Token type	Scopes / access (summary)
Classic PAT	`public_repo` — enough for public repos only. Use `repo` if you track private repositories (or use `GGHSTATS_INCLUDE_PRIVATE=true`).
Fine-grained PAT	Grant access to the repositories you need; include whatever repository permissions GitHub requires for the Traffic and repo metadata APIs for those repos (the token wizard lists them per permission).

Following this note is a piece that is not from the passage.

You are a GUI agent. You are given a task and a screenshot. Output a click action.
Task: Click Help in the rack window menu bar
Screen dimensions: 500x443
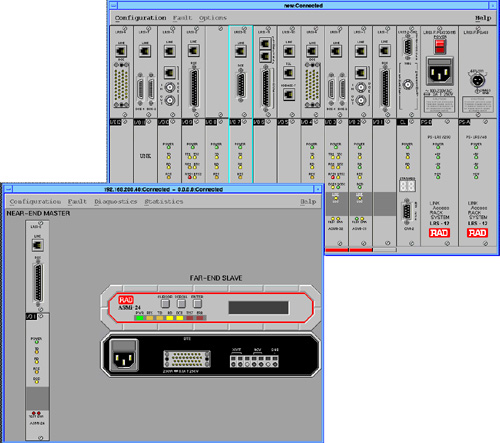[483, 18]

Safety: do not commit the token, put it in a public gist, or paste it into issues. Prefer env vars, Compose env_file, or Kubernetes Secrets. The app’s startup banner only shows a masked token. If the dashboard is empty after sync, verify filter rules and token scope (see Troubleshooting in the app README).

Binary (no Docker)

Grab a release binary from gghstats Releases, extract, then:

export GGHSTATS_GITHUB_TOKEN=ghp_xxx
./gghstats serve

Open http://localhost:8080.

Docker (one container)

export GGHSTATS_HOST_DATA=/home/gghstats/gghstats-data
mkdir -p "$GGHSTATS_HOST_DATA"

docker run -d \
  -e GGHSTATS_GITHUB_TOKEN=ghp_xxx \
  -e GGHSTATS_FILTER="your-github-user/*" \
  -p 8080:8080 \
  -v "${GGHSTATS_HOST_DATA}:/data" \
  --name gghstats \
  ghcr.io/hrodrig/gghstats:v0.1.2

Docker Compose (minimal, one service)

git clone https://github.com/hrodrig/gghstats-selfhosted.git
cd gghstats-selfhosted
export GGHSTATS_HOST_DATA=/home/gghstats/gghstats-data
mkdir -p "$GGHSTATS_HOST_DATA"
cp run/common/.env.example "${GGHSTATS_HOST_DATA}/.env"
# Edit "${GGHSTATS_HOST_DATA}/.env" — at least GGHSTATS_GITHUB_TOKEN, GGHSTATS_VERSION, GGHSTATS_HOST_DATA

docker compose --env-file "${GGHSTATS_HOST_DATA}/.env" \
  -f run/docker-compose/minimal/docker-compose.yml up -d

Docker Compose + Traefik (HTTPS, production-shaped)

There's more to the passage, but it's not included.